John Augustin Daly
July 20, 1838
Plymouth, North Carolina, United States
|Died||June 7, 1899 (aged 60)|
|Occupation||Drama critic, theatre manager, playwright, theatre director|
John Augustin Daly (July 20, 1838 – June 7, 1899) was one of the most influential men in American theatre during his lifetime. Drama critic, theatre manager, playwright, and adapter, he became the first recognized stage director in America. He exercised a fierce and tyrannical control over all aspects of his productions. His rules of conduct for actors and actresses imposed heavy fines for late appearances and forgotten lines and earned him the title "the autocrat of the stage." He formed a permanent company in New York and opened Daly's Theatre in New York in 1879 and a second one in London in 1893.
Augustin Daly was born in Plymouth, North Carolina to Captain Denis Daly a sea-captain and ship owner, and Elizabeth, daughter of Lieutenant John Duffy of the British Army. He was educated at Norfolk, Virginia, and in the public schools of New York City. His mother, early left a widow, brought her two boys to New York City, where they soon became frequent attendants at the theaters and were members of amateur groups, which under such names as the "Burton Association" or the "Murdoch Association" were the precursors of the Little Theatre Movement.
He was dramatic critic for several New York papers from 1859, and he adapted or wrote a number of plays, Under the Gaslight (1867) being his first success. In 1869 he became the manager of the Fifth Avenue Theatre on 24th St. and in 1873 the Fifth Avenue Theatre on 28th. In 1879 he rebuilt and opened Daly's Theatre at Broadway and 30th Street in New York, and, in 1893, Daly's Theatre in London.
At the first of these, he gathered a company of players, headed by Ada Rehan, which made for it a high reputation, and for them he adapted plays from foreign sources, and revived Shakespearean comedies in a manner before unknown in America. He took his entire company on tour, visiting England, Germany and France, and some of the best actors on the American stage have owed their training and first successes to him. Among these were Clara Morris, Sara Jewett, John Drew, Jr., Maurice Barrymore, Fanny Davenport, Agnes Ethel, Maude Adams, Mrs. Gilbert, Tyrone Power, Sr., Ada Dyas, Isadora Duncan, Maud Jeffries and many others. Daly's willingness to, as he put it, "stoop to the curb and bestow upon the low, untried actor a chance at greatness" earned him the nickname "Little Man Auggie" among his peers. His play Leah the Forsaken, adapted from Hermann Salomon Mosenthal's Deborah, was a star vehicle for Margaret Mather.
His Shakespeare productions were often severely criticized by George Bernard Shaw, who was active as a drama critic during those years. Shaw took Daly severely to task for cutting Shakespeare's plays and for presenting them in unorthodox ways. (Shaw was a strong believer in presenting Shakespeare's plays uncut.) Several of Shaw's criticisms of Daly's Shakespeare productions were reprinted in the anthology Shaw on Shakespeare.
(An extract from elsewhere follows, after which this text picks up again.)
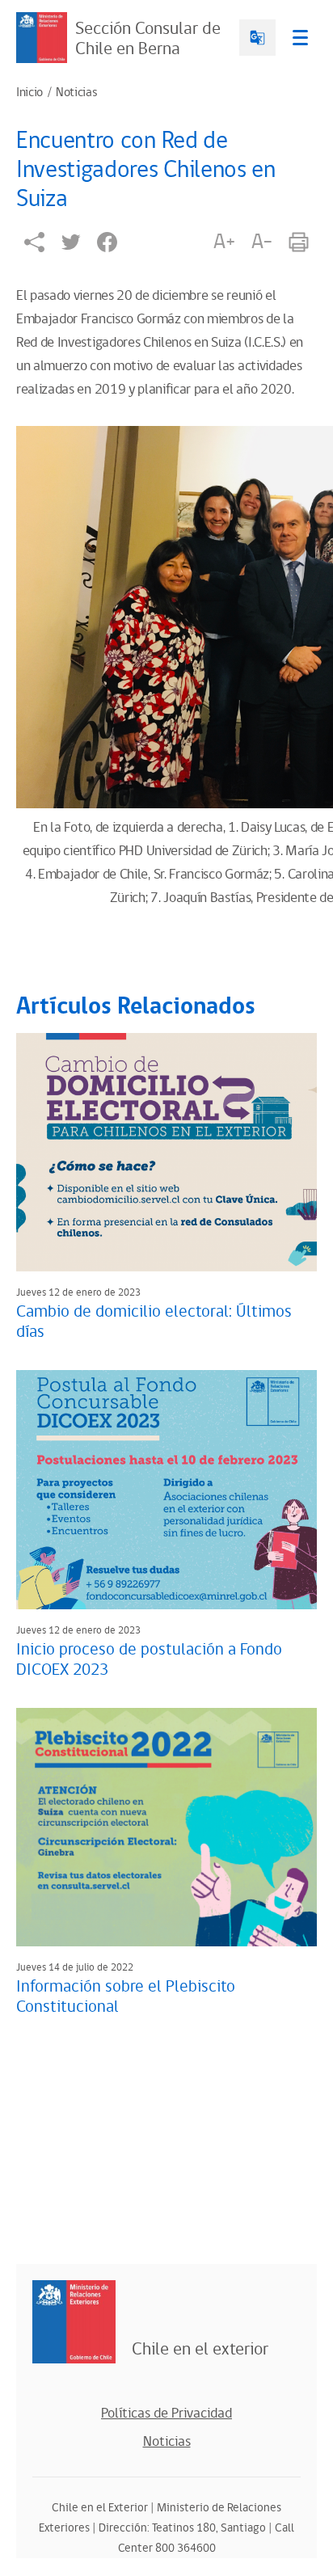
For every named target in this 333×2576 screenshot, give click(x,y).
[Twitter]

Daly was a great book-lover, and his valuable library was dispersed by auction after his death, which occurred in Paris. Besides plays, original and adapted, he wrote Woffington: a Tribute to the Actress and the Woman (1888).
Under the Gaslight (1867) is an example of Daly's mixture of realism and melodrama, seen in the authenticity of his depiction of real locations and in his use of social commentary. The play introduced the now-clichéd device of the villain tying someone to railroad tracks, although in a reversal of the usual roles it was the hero who was tied up and the heroine who saved him. In the book Vagrant Memories, the author, William Winter recalls how Daly came up with the device. He says: "He once told me under what circumstances he hit upon this device. He was walking home toward night, thinking intently about the play which he had begun to write, when suddenly the crowning expedient occurred to him and at the same instant he stumbled over a misplaced flagstone, striking his right foot against the edge of the stone and sustaining a severe hurt. "I was near my door," he said, "and I rushed into the house, threw myself into a chair, grasping my injured foot with both hands, for the pain was great, and exclaiming, over and over again, 'I've got it! I've got it! And it beats hot-irons all to pieces!" I wasn't even thinking of the hurt. I had the thought of having my hero tied on a railroad track and rescued by his sweetheart, just in the nick of time, before the swift passage of an express train across a dark stage.
Horizon (1871) is an adaptation of a Bret Harte story about the westward expansion of the States; it is an example of the popularity of western drama, coupled with Daly's interest in realism of the local color variety, although it remains melodramatic.
Divorce (1871) and Pique (1875), both adaptations of British novels, demonstrate Daly's attempts to create social comedy, although the plays remain somewhat melodramatic.